___ Passage

The 2019 Mississippi gubernatorial election took place on November 5, 2019, to choose the next Governor of Mississippi. Incumbent Governor Phil Bryant was ineligible to run for a third term due to term limits. The Democratic Party nominated incumbent Attorney General Jim Hood, the only Democrat holding statewide office in Mississippi; the Republican Party nominated incumbent Lieutenant Governor Tate Reeves. In the general election, Reeves defeated Hood by a margin of 5.08%, the closest gubernatorial election in Mississippi since 1999, with Reeves significantly underperforming Trump who won the state by 17 points, 3 years prior.

This is the first time since 1987 that the Democratic candidate has carried Warren and Madison counties in a gubernatorial election, and the last gubernatorial election in Mississippi in which the winner was determined in part by an electoral college of state legislative districts instead of a popular vote.

______
___ Record extracts

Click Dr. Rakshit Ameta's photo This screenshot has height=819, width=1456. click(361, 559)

______
___ Record extracts

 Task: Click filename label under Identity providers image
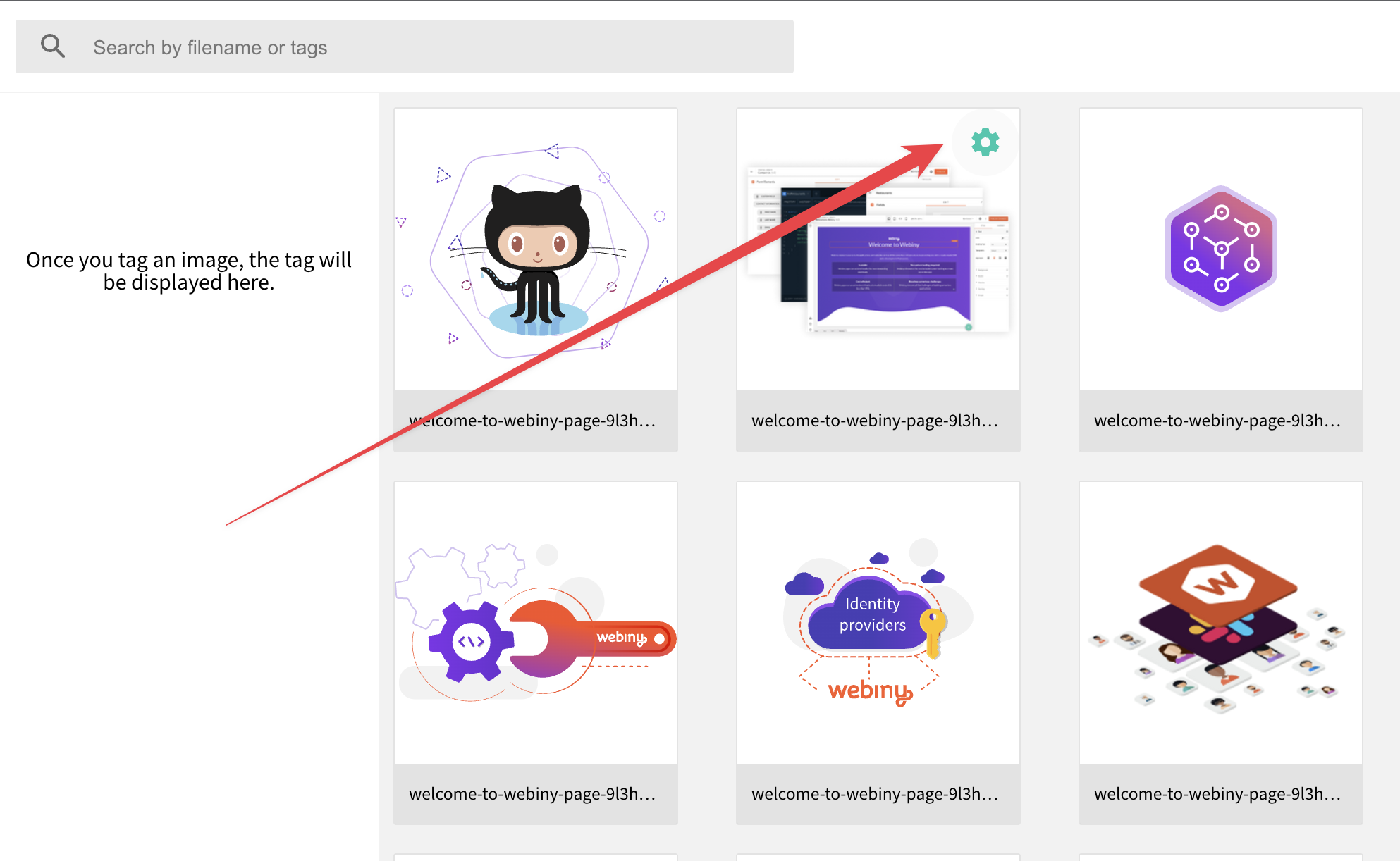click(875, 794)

______

**Problems**
[1] List every person named in the passage on the 2019 Mississippi gubernatorial election.
[2] Answer these questions from the passage on the 2019 Mississippi gubernatorial election:
(a) On what date did the election take place?
(b) By what margin did Reeves defeat Hood?
(c) Which two counties did the Democratic candidate carry for the first time since 1987?

**Expected results**
[1]
Phil Bryant
Jim Hood
Tate Reeves
Trump

[2]
(a) November 5, 2019
(b) 5.08%
(c) Warren and Madison counties